Dir: Rob Reiner
Starring: Nick Robinson, Common, Cary Elwes, Devon Bostick, and Morgan Saylor
2.50 out of 5.00
MONTE YAZZIE ~ THE FOOTHILLS FOCUS ~5/19/16
Director Rob Reiner has a few memorable, some may argue classic, films underneath his creative belt. Reiner is the director behind “This Is Spinal Tap”, “Stand by Me”, “The Princess Bride”, “When Harry Met Sally…”, “Misery”, and “A Few Good Men”. What these films have in common is a dedication to composing memorable characters, from the coming-of-age drama about a group of boys looking for a dead body to the romantic toiling of Westley and Buttercup, Reiner capably captures characters with unique, recognizable motivations and emotions. “Being Charlie” is a personal story for the director. Centered on a young, troubled character, one can easily sense the influence of an accomplished director behind the camera throughout the film. However, “Being Charlie” doesn’t reach the expectations one would expect from a talent like Reiner.
Charlie Mills (Nick Robinson) is a young man in a rough situation with drugs. His father (Cary Elwes) is a politician in the middle of a campaign run in California. Not wanting his son to go through a high profile recovery with the media watching, he stages an intervention and Charlie is reluctantly sent off to an adult treatment facility. Charlie meets a young girl named Eva and they form a bond with one another.

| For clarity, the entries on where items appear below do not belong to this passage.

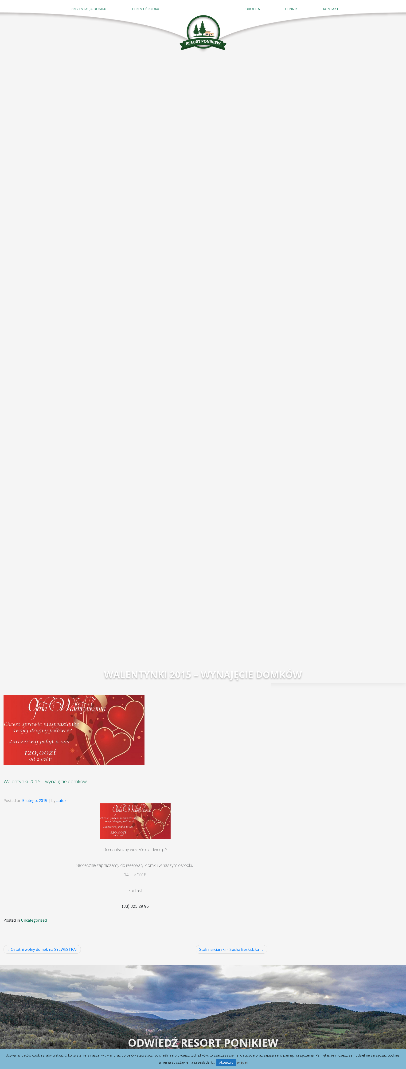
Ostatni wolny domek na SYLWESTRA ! (44, 949)
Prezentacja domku (88, 9)
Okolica (253, 9)
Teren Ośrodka (145, 9)
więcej (242, 1062)
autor (61, 800)
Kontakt (331, 9)
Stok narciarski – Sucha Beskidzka (229, 949)
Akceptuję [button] (226, 1062)
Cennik (291, 9)
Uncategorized (34, 920)
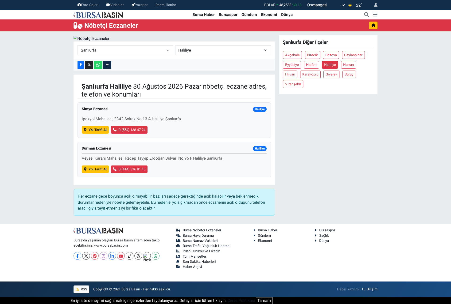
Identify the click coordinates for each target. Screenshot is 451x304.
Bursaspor (228, 14)
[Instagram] (103, 256)
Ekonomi (269, 14)
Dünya (287, 14)
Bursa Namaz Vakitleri (200, 241)
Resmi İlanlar (166, 5)
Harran (348, 65)
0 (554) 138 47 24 (132, 130)
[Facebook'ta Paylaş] (81, 65)
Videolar (117, 5)
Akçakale (292, 55)
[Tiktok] (129, 256)
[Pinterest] (95, 256)
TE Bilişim (369, 289)
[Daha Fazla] (107, 65)
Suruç (349, 74)
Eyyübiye (292, 65)
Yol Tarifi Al (98, 130)
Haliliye (330, 65)
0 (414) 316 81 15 (132, 169)
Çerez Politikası (241, 300)
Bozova (331, 55)
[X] (86, 256)
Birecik (312, 55)
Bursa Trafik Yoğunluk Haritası (206, 246)
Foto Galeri (89, 5)
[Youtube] (121, 256)
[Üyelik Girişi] (373, 5)
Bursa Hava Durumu (198, 235)
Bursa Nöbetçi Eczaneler (202, 230)
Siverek (331, 74)
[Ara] (366, 15)
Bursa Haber (203, 14)
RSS (83, 289)
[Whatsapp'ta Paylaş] (98, 65)
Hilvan (290, 74)
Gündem (249, 14)
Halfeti (311, 65)
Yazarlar (141, 5)
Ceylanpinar (353, 55)
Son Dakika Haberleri (199, 261)
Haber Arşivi (192, 267)
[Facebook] (77, 256)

However, is a relationship a good thing for these two troubled young people or will it further their troubles and lead them into a worse situation?
“Being Charlie” is a film co-written by Reiner’s son Nick Reiner and details the world seen from the eyes of a child growing up in the consistent shadow of fame. Having experienced these feelings and emotions lends a keen perspective to the project. There are moments in the film that display a raw honesty that could only have been composed by someone who was there, who was taking part in the real situation. However, where the film displays moments that shine bright because of the connection the team has to the story, there are also moments where the subject matter is overly predictable and the harsh aspects of drug addiction handled with trepidation. This all leads to a narrative that becomes scattered with ideas and emotions that don’t always connect to the desired effect.

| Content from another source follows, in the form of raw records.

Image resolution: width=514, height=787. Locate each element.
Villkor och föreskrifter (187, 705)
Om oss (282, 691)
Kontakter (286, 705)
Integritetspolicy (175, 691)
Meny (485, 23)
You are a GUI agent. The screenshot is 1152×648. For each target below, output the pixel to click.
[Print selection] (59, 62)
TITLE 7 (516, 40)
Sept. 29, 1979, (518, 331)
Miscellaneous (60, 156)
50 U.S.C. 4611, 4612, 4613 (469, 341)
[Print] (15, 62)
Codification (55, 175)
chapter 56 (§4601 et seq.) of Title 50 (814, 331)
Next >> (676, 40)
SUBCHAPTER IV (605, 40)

What assists the film is the performance of Nick Robinson, fantastic in “The Kings of Summer” and recognizable from “Jurassic World”. Robinson helps lessen the negative shortcomings of the script by composing a character that is one moment charming and another moment on the edge of distress. Robinson’s character is the most developed of the fine, underutilized cast that boasts Cary Elwes as a detached father, Common as a caring counselor, and Morgan Saylor as a complicated love interest.
“Being Charlie” builds towards a culmination of underdeveloped plotlines needing to find a conclusion. It is the skill of Reiner as a director that the entire film doesn’t completely fall apart when this all happens. Aside from a great performance and a few moments of experience providing honest emotions, “Being Charlie” unfortunately doesn’t offer anything substantially endearing to the viewer, though I hope it helped a family understand one another better.